= Required work =
Return the listing below unchanged, minus its pictures.
Start of Block
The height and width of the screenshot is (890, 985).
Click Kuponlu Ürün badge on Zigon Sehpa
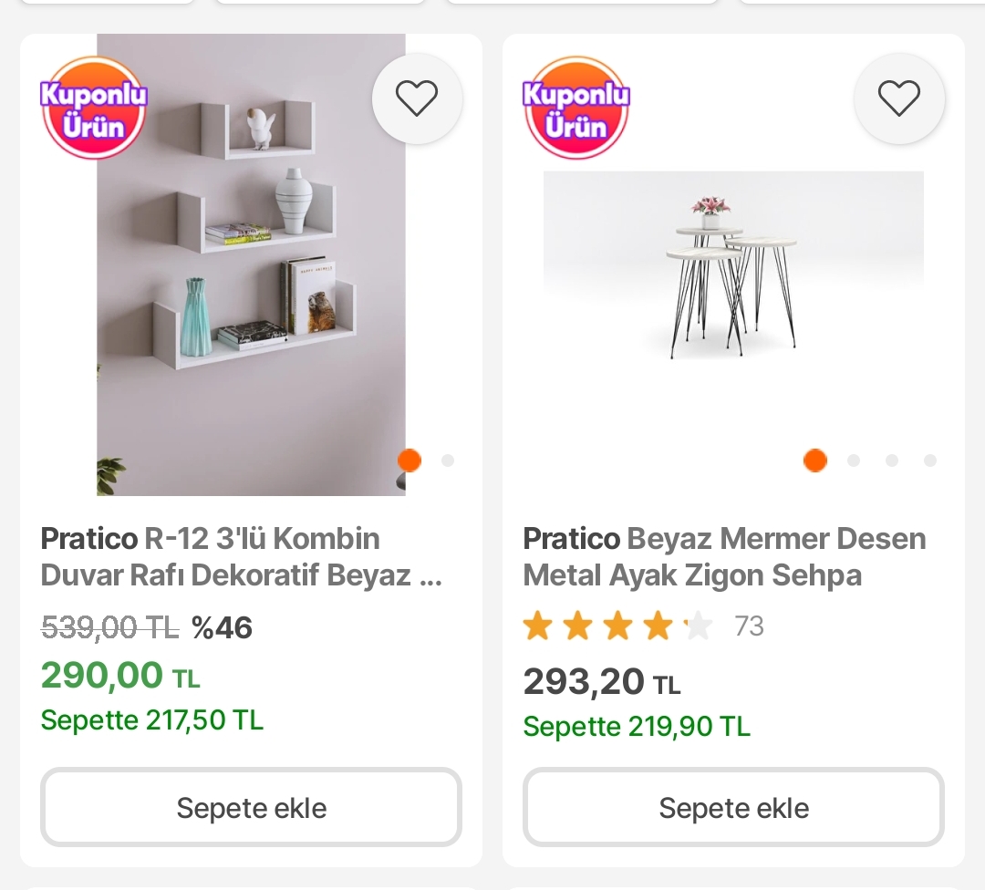pyautogui.click(x=576, y=108)
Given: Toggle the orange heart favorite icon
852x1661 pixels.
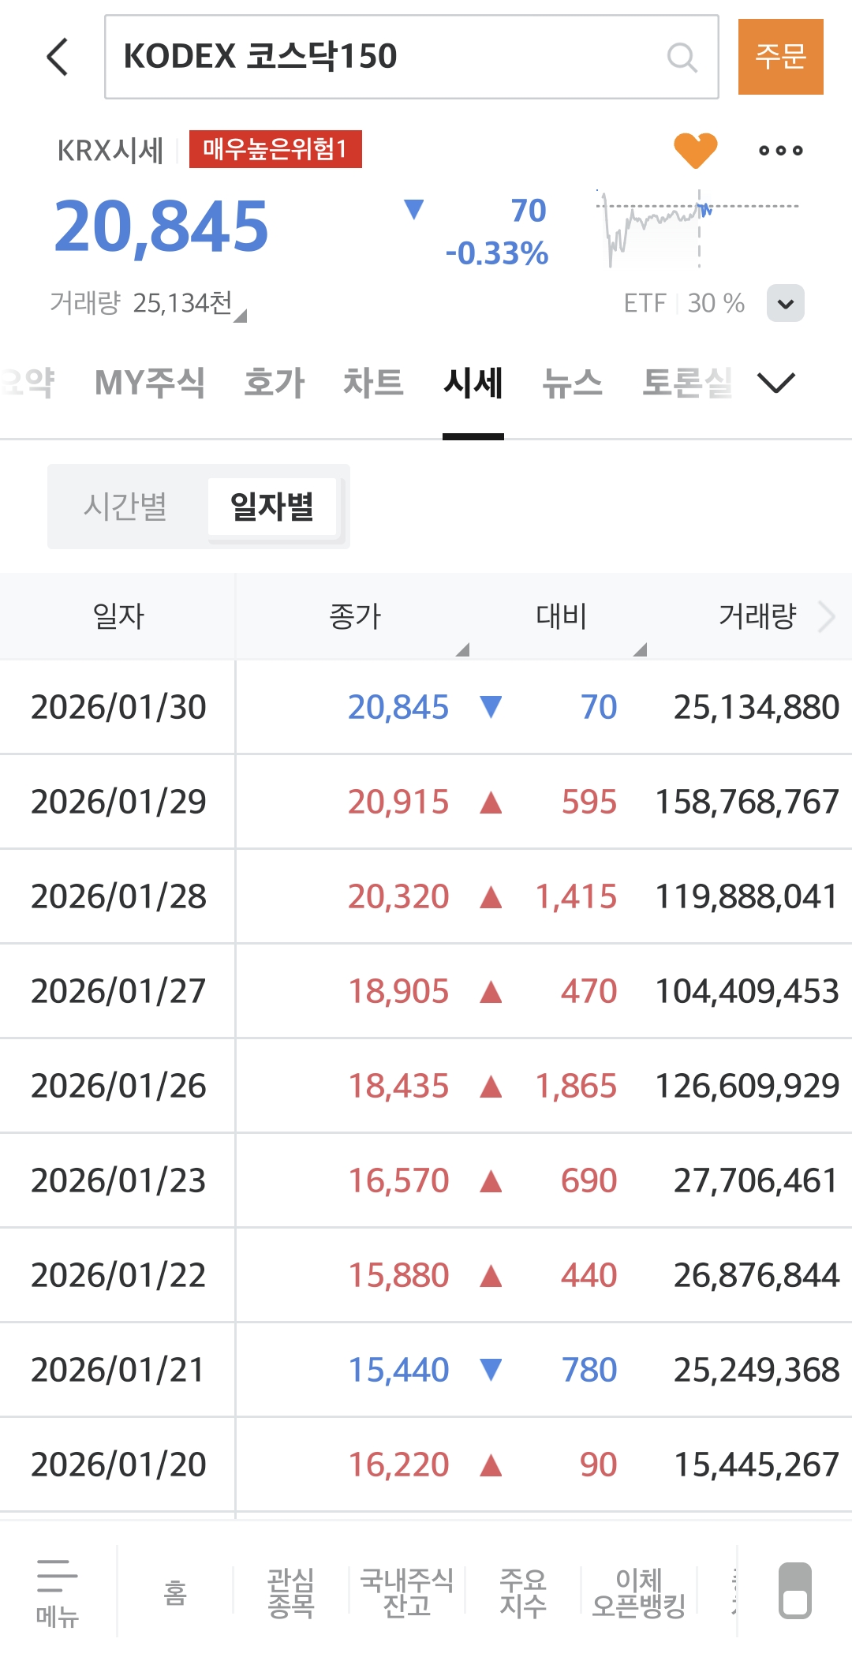Looking at the screenshot, I should [695, 150].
End of Block
= Exercise solution =
The height and width of the screenshot is (890, 985).
Click Kuponlu Ürün badge on Zigon Sehpa
pyautogui.click(x=576, y=108)
Given: Toggle the orange heart favorite icon
852x1661 pixels.
Looking at the screenshot, I should [695, 150].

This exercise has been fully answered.